Australian Open starts hours after Djokovic’s deportation

Australian Open starts hours after Djokovic's deportation
The Australian Open has started without nine-time champion Novak Djokovic

The Australian Open started Monday without nine-time champion Novak Djokovic and, finally, the focus was on forehands and backhands instead of his fight to avoid deportation because he isn’t vaccinated against COVID-19.

Fifth-seeded Maria Sakkari started the program on the main court at Melbourne Park with a 6-4, 7-6 (2) win over Tatjana Maria, with defending champion Naomi Osaka due next in Rod Laver Arena.

In two early results on Day 1 of the first major tennis tournament of 2022, Tokyo Olympics gold medalist Belinda Bencic beat Kristina Mladenovic 6-4, 6-3, and 15th-seeded Elina Svitolina got past Fiona Ferro 6-1, 7-6 (4).

Later Monday, Rafael Nadal was set to renew his bid for a men’s-record 21st Grand Slam singles title with a first-round match against Marcos Giron of the U.S. Nadal is tied with Djokovic and Roger Federer with 20 major trophies.

Nadal won the Australian Open in 2009 and is the only past champion in the men’s bracket after Djokovic’s late withdrawal Sunday because he was forced to fly out of the country when a court upheld the cancellation of his visa. Federer is skipping the tournament to continue recovering from knee surgery.

Djokovic had been scheduled to play Monday night’s last match in Laver, following No. 1-ranked woman Ash Barty’s contest, but instead the 34-year-old Serb was on a flight that landed in Dubai.

Data.
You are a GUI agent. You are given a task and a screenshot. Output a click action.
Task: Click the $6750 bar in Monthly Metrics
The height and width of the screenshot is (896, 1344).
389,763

--

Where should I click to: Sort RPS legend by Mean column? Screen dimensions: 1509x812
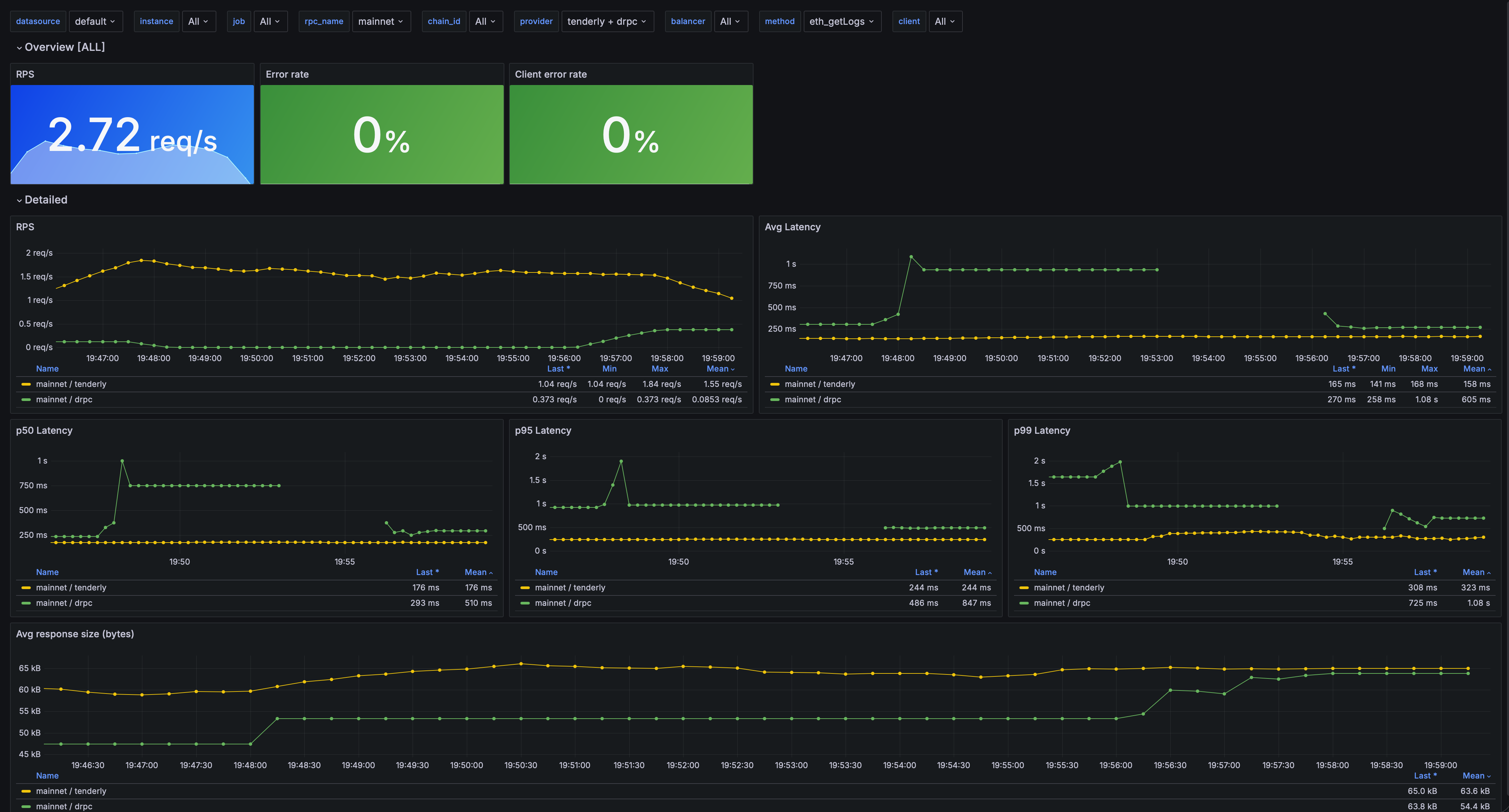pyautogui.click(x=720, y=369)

Problem set.
**a.** In the Australian Open report, who did Maria Sakkari defeat to open play on the main court?
**b.** Pick up the Australian Open report after its final sentence and extend it by a few more paragraphs.

Answers.
**a.** Tatjana Maria

**b.**
The top-ranked Djokovic spent 11 days at the center of an unprecedented saga over his vaccination status, a stretch including two court hearings and time in immigration hotel detention before and after he won his first appeal.

It began when he was granted an exemption to strict vaccination rules by two medical panels and Tennis Australia in order to play in the Australian Open.

That exemption, based on evidence that he recently recovered from COVID-19, apparently allowed him to receive a visa to enter Australia. But upon arrival, border officials said the exemption was not valid and moved to deport him.

Showing evidence of vaccination is a requirement for anyone — players, coaches, fans, others — entering Melbourne Park for the tournament.

A security official with a loudspeaker reminded people lining up outside the complex early Monday to have proof of vaccination ready for inspection and added: “Oh, a ticket would be handy, too!”

Fans were taking photographs at the main stadium in front of an image of Djokovic holding up the trophy he won each of the past three years.